WHAT IS EXPECTED:
Please convert the stretch of the entries below from the line containing "Task: Expand the" through the line containing "Action: point(562,111)" into a JSON list of strings, one string per line, with blank lines and pictures left out.

GIVEN INFORMATION:
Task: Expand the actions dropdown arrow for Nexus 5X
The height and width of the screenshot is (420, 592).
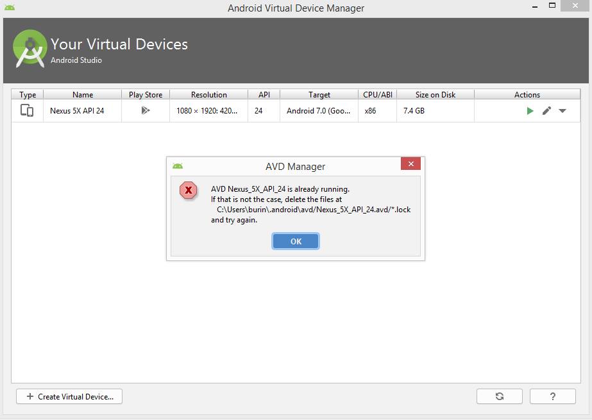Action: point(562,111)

* * *

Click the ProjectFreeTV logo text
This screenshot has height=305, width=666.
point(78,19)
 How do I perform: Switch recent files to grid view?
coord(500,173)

==

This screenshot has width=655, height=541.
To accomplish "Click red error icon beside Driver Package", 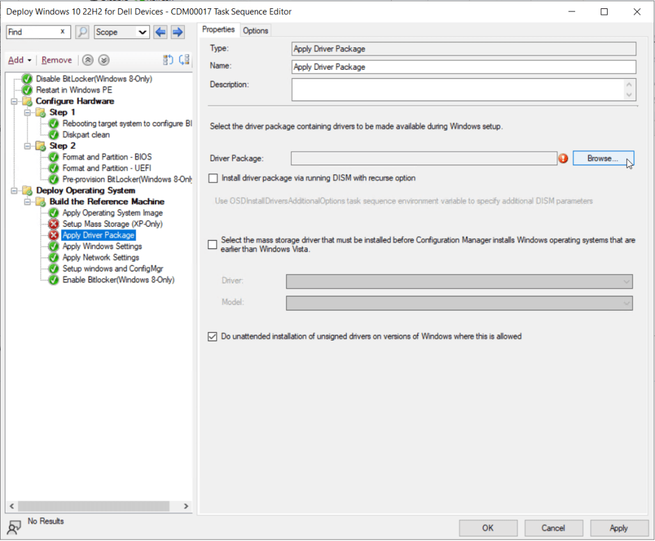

FULL OUTPUT:
[
  "Task: Expand the actions dropdown arrow for Nexus 5X",
  "The height and width of the screenshot is (420, 592).",
  "Action: point(562,111)"
]